_The request_: Return every line of the data below that contains the word "height", copying each such line in full.

_Records for this exercise_:
--------------------------------
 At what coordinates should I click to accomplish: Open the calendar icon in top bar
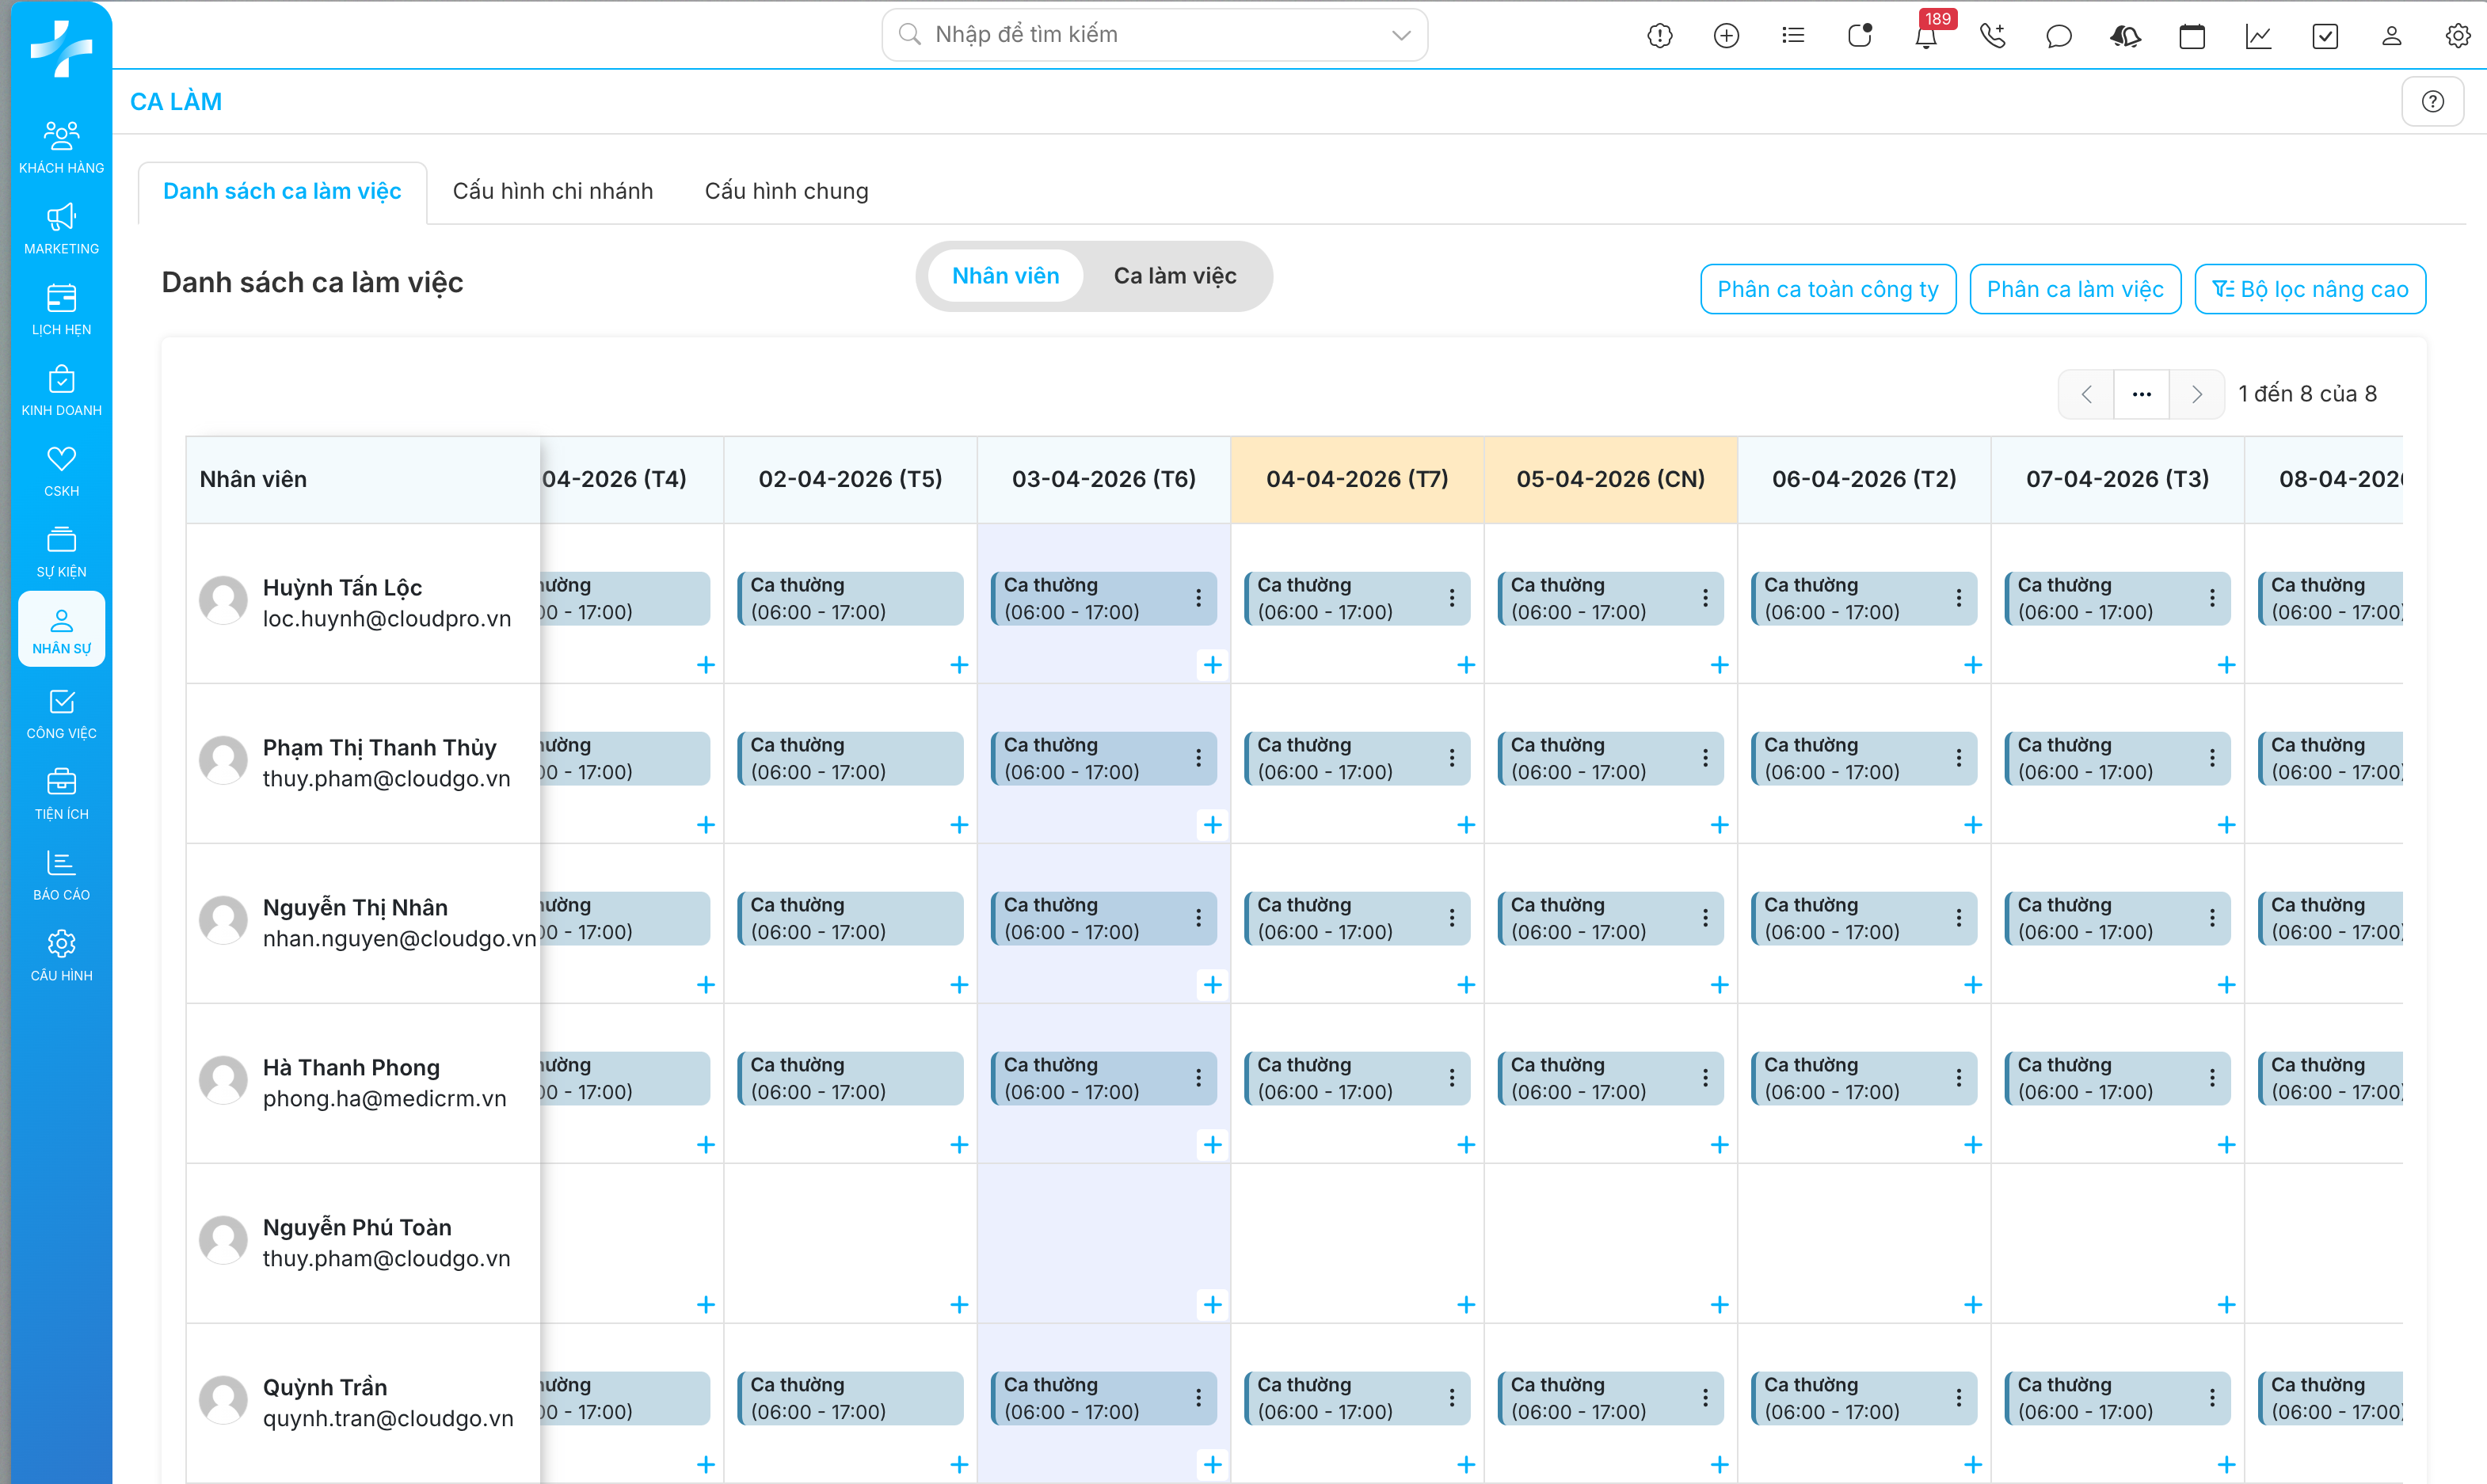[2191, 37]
--------------------------------
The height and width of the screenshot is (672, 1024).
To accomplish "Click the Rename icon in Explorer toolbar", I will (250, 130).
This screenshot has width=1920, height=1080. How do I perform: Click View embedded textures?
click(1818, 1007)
--------------------------------
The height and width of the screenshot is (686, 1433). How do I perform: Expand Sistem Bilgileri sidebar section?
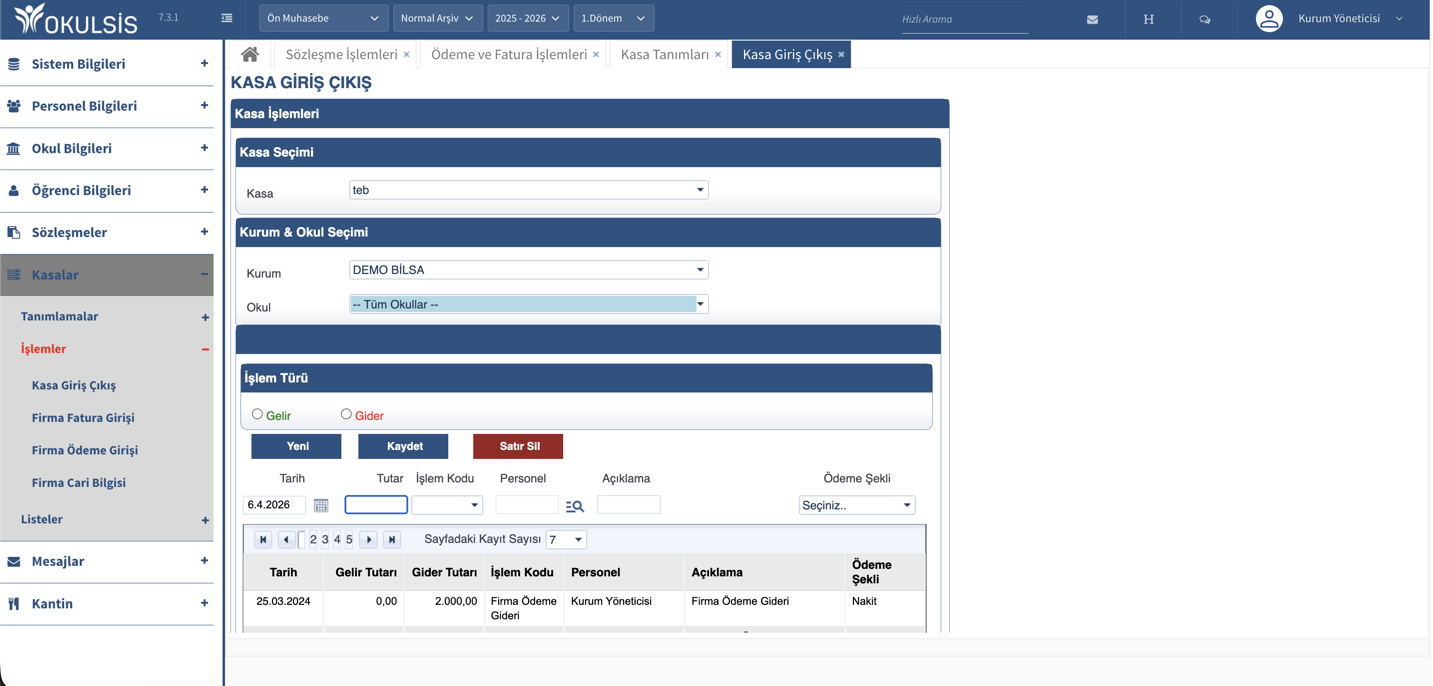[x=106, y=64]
--------------------------------
_The solution_:
The height and width of the screenshot is (672, 1024).
This screenshot has width=1920, height=1080. How do I perform: Click View embedded textures?
The height and width of the screenshot is (686, 1433). How do I perform: Expand Sistem Bilgileri sidebar section?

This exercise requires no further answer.